Einsamkeit? Wer gibt schon gerne zu, dass er einsam ist, sich einsam fühlt? Für mich war das Thema lange Zeit sehr schambehaftet, als wäre es einem persönlichen Versagen geschuldet, einsam zu sein. Klar manchmal ist es das vielleicht auch, aber ich glaube in den seltensten Fällen. Einsamkeit hat viele Gesichter, letztes Jahr zum Beispiel habe ich mich über Monate einsam gefühlt. Ich dufte plötzlich nicht mehr auf die Arbeit, keine Kooperationspartner und Kollegen mehr treffen. Manche Menschen kamen mit dem Homeoffice ja ganz gut klar, aber für mich war es ehrlich gesagt die pure Einsamkeit. Tag ein Tag aus alleine Mittagessen, alleine Kaffee trinken, alleine Stunde um Stunde vor dem PC sitzen.
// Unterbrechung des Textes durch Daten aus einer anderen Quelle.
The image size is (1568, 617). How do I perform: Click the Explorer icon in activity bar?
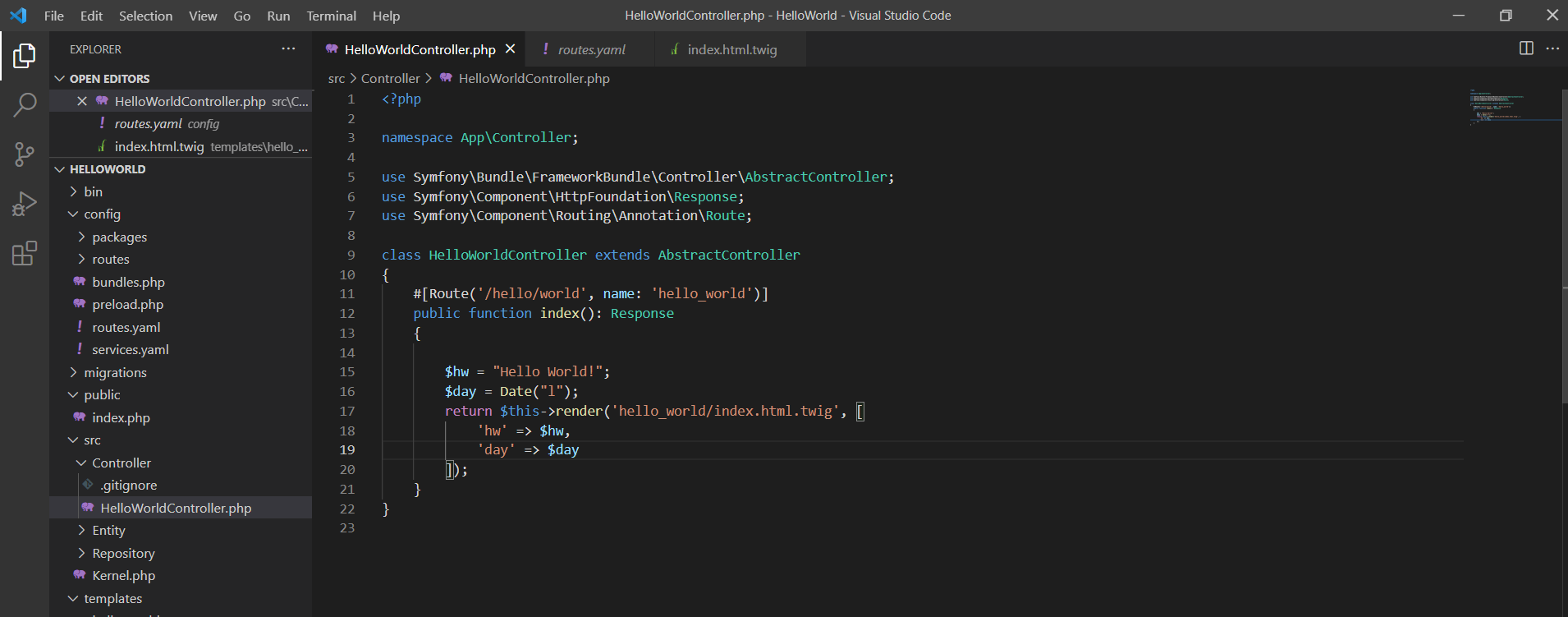click(x=25, y=56)
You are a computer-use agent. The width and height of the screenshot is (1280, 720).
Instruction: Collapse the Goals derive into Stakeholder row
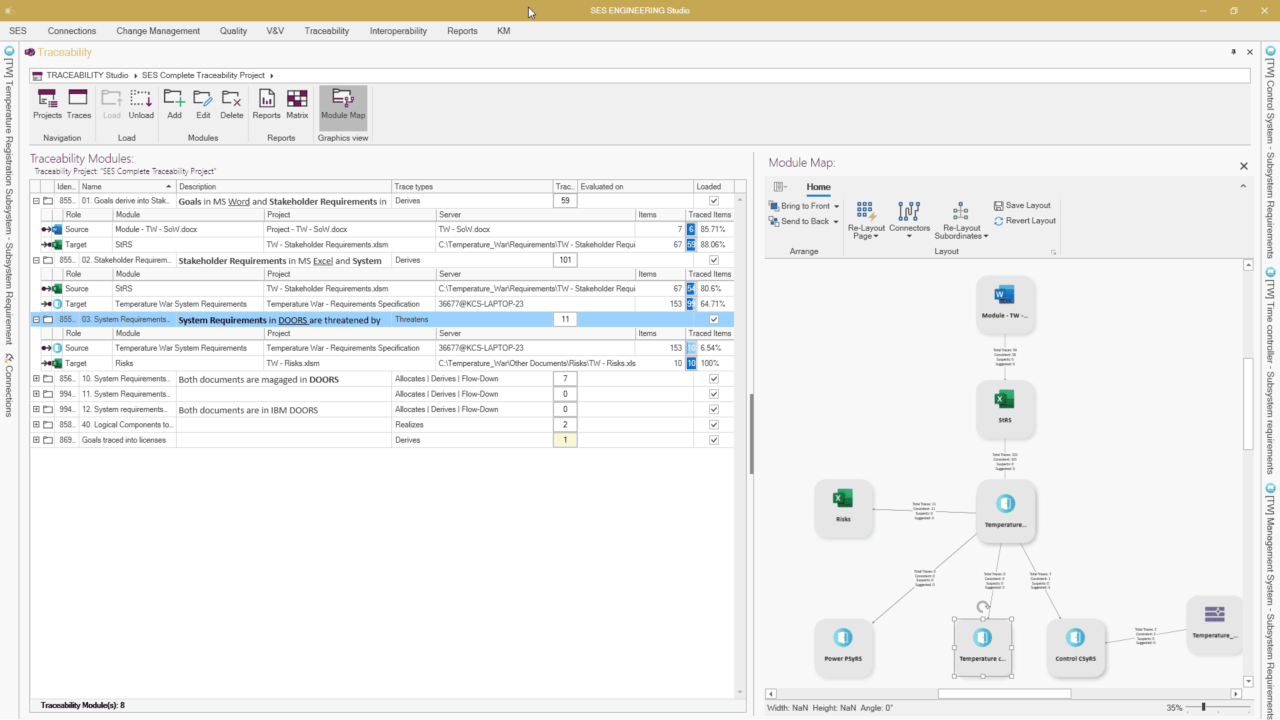pyautogui.click(x=35, y=200)
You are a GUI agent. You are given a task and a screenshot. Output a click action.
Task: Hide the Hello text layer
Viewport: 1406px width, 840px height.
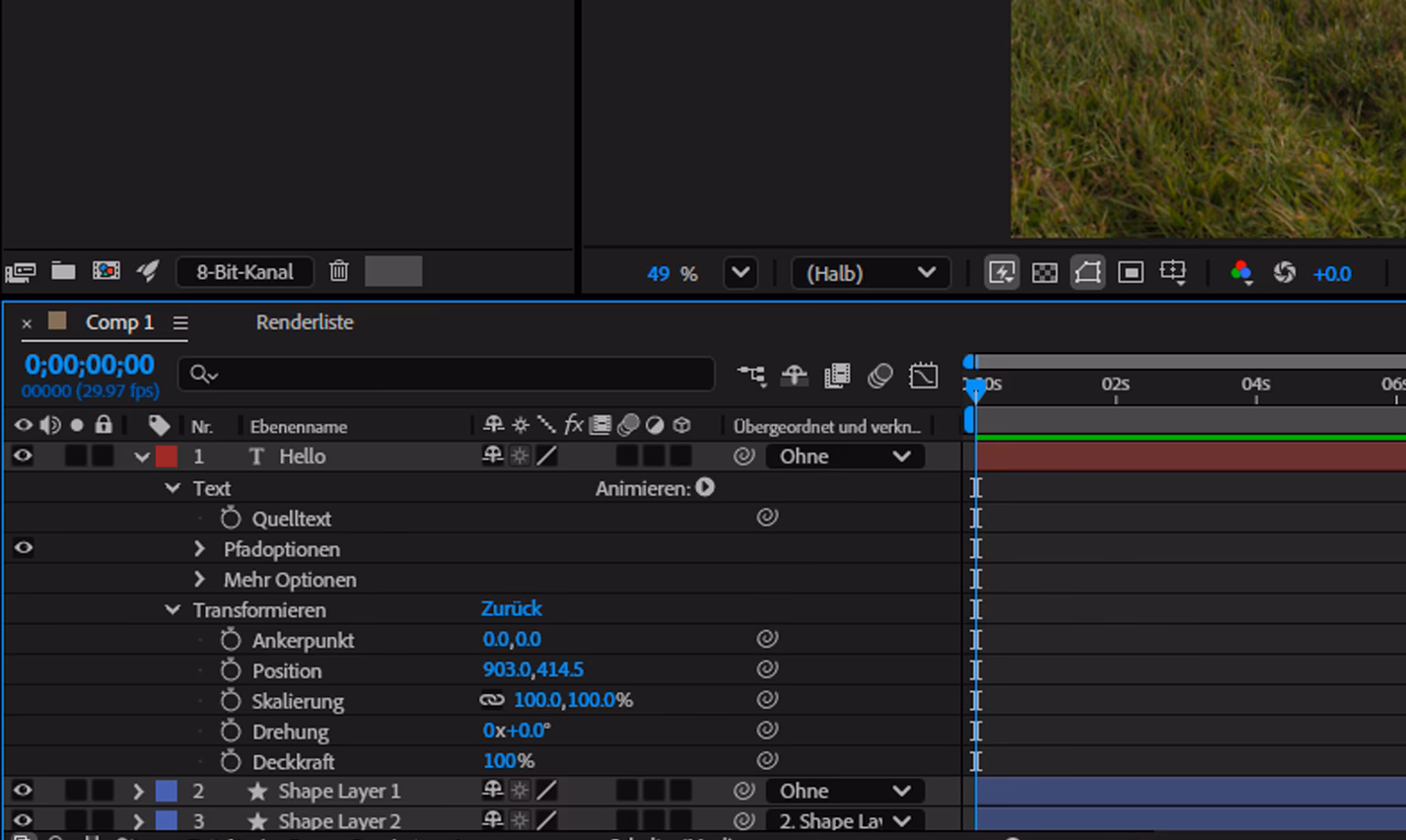point(23,455)
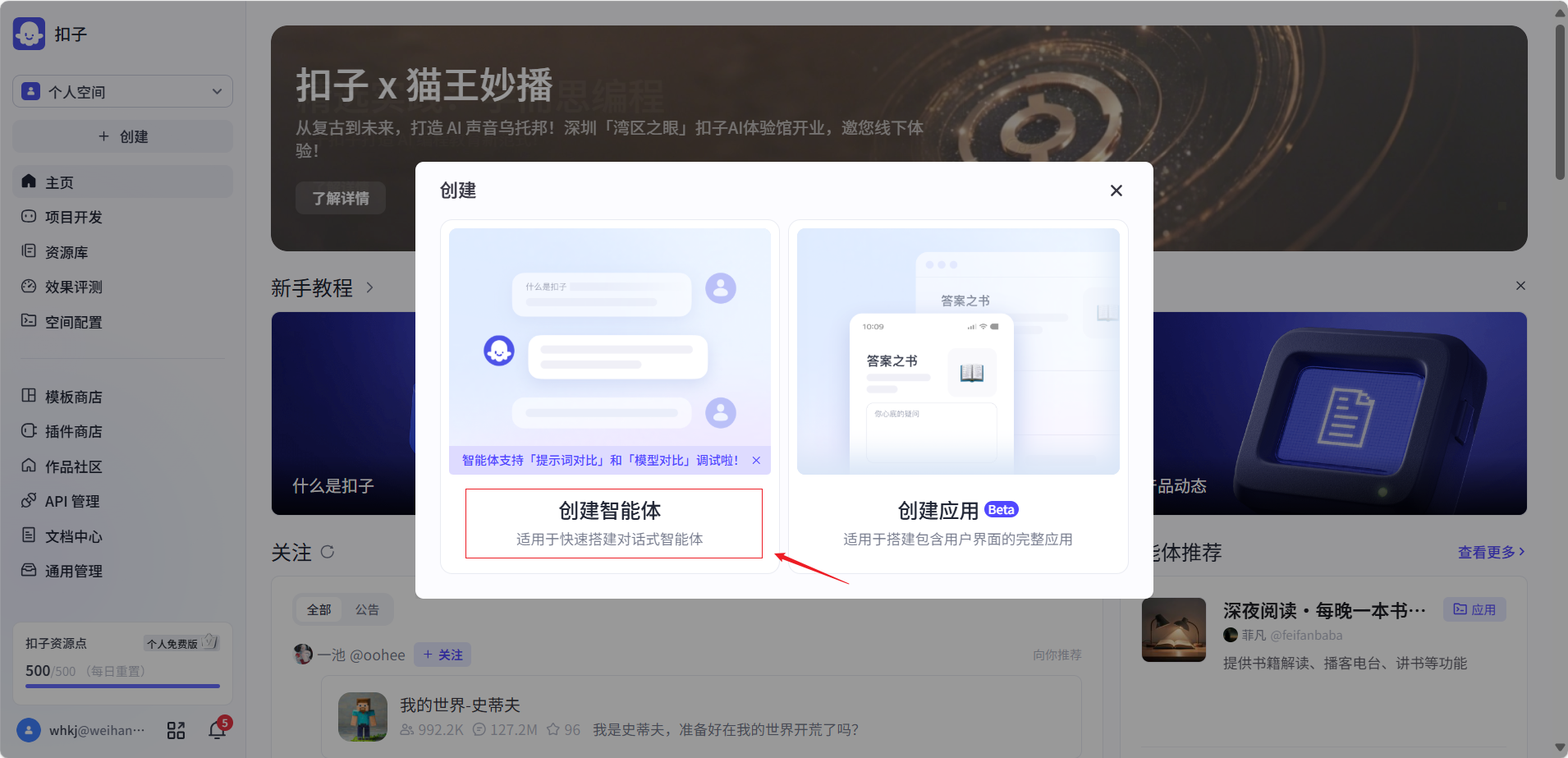Click 查看更多 link

pos(1491,552)
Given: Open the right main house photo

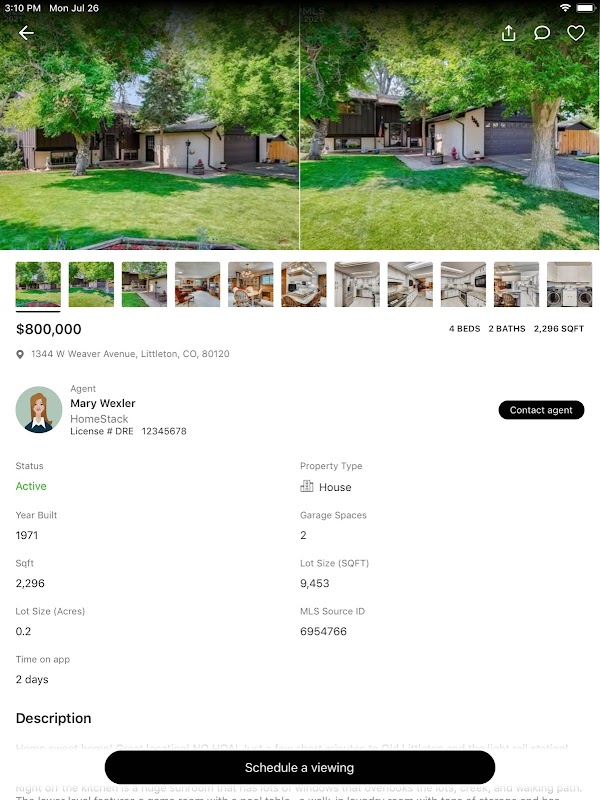Looking at the screenshot, I should [449, 125].
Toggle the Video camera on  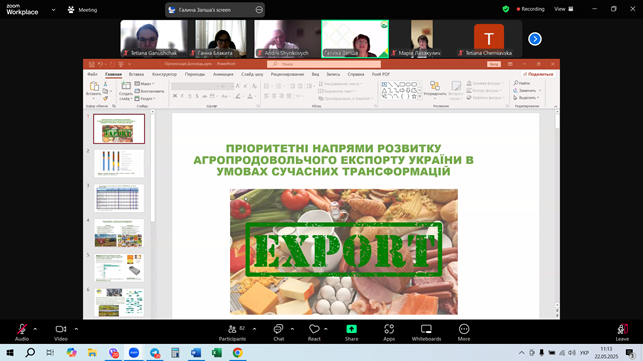coord(61,329)
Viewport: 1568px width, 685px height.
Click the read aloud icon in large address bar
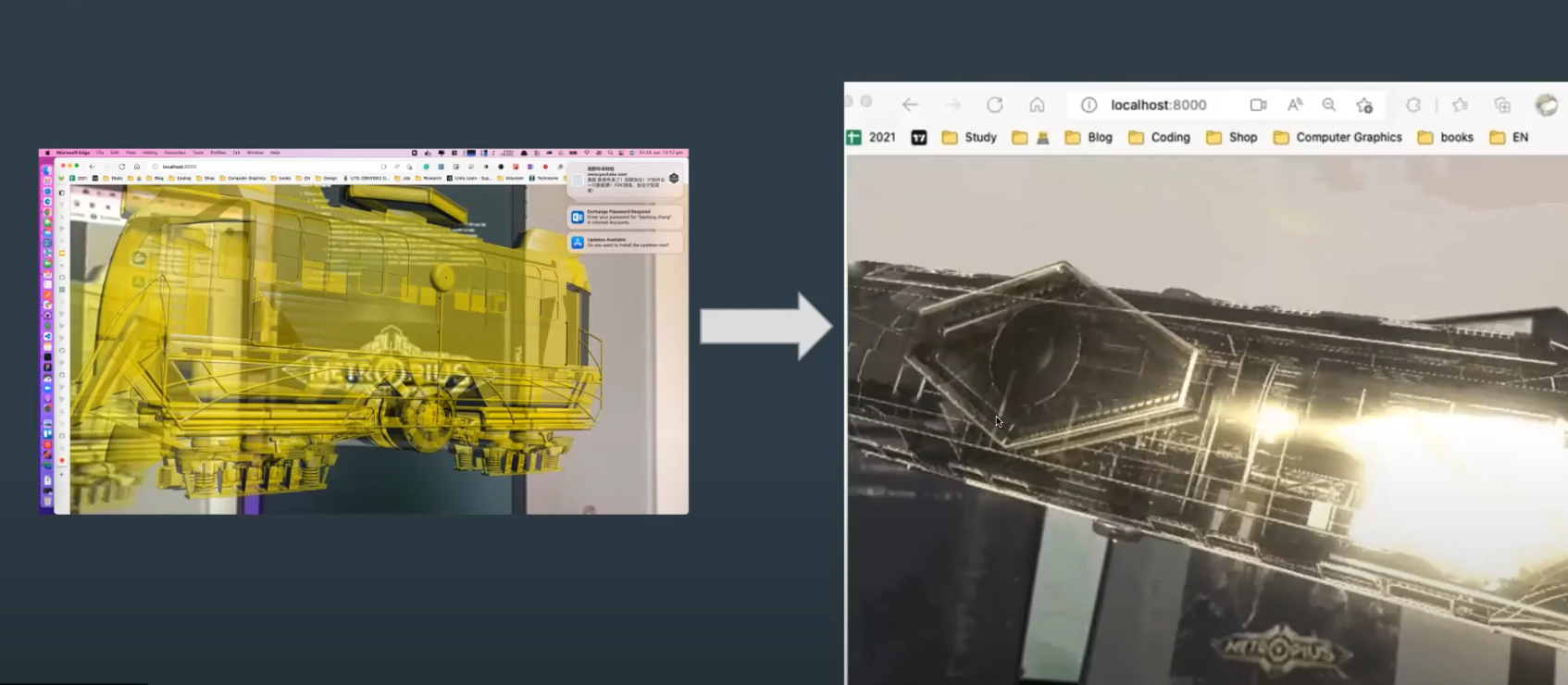pos(1295,105)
Ich habe richtig gemerkt, wie mir die Einsamkeit aufs Gemüt schlug. So sehr, dass ich mich schließlich entschieden hatte den Job zu wechseln. Hauptsache kein Homeoffice mehr! Ich kann mich aber auch noch gut an viele einsame Sonntage als Single erinnern. Irgendwie waren die Sonntage immer am schlimmsten, weil gefühlt alle Familyzeit hatten und man selbst kaum wusste, wie man die vielen Sonntagsstunden rumbringen sollte.

 

Ich finde die Einsamkeit ist ziemlich fies. Sie ist so subtil und zugleich beharrlich präsent. Man kann sich auch umgeben von Menschen einsam fühlen. Ich weiß noch genau, wie alleine ich mich gefühlt habe, als ich als Jugendliche mit meiner Familie nach Peru gezogen bin. Ich war umgeben von Menschen, lebte in einer 11-Millionenstadt, war in der Klasse beliebt und trotzdem fühlte ich mich schrecklich einsam, weil ich mich auf einer tieferen Ebene – sozusagen von Herz zu Herz - nicht verstanden und gesehen fühlte. Seit der großen Einsamkeit in Peru begleitet mich die Angst vor der Einsamkeit – egal wo ich hinziehe, welche Lebensphase neu beginnt, immer habe ich Angst davor einsam zu sein. Lange Zeit habe ich nicht darüber gesprochen, bis andere Menschen sich trauten über ihre Erfahrungen von Einsamkeit zu sprechen. Ihr Mut hat mich angesteckt und ich habe  gemerkt: Ich bin nicht alleine mit der Einsamkeit. Nicht alleine mit der Angst, dass sie wieder mal als ungebetener Gast kommt. Mittlerweile fühle ich mich mehr zu Hause bei mir. Bin mir selbst nicht mehr so fern, wie früher. Und für mich ist auch Gott ein Zuhause geworden.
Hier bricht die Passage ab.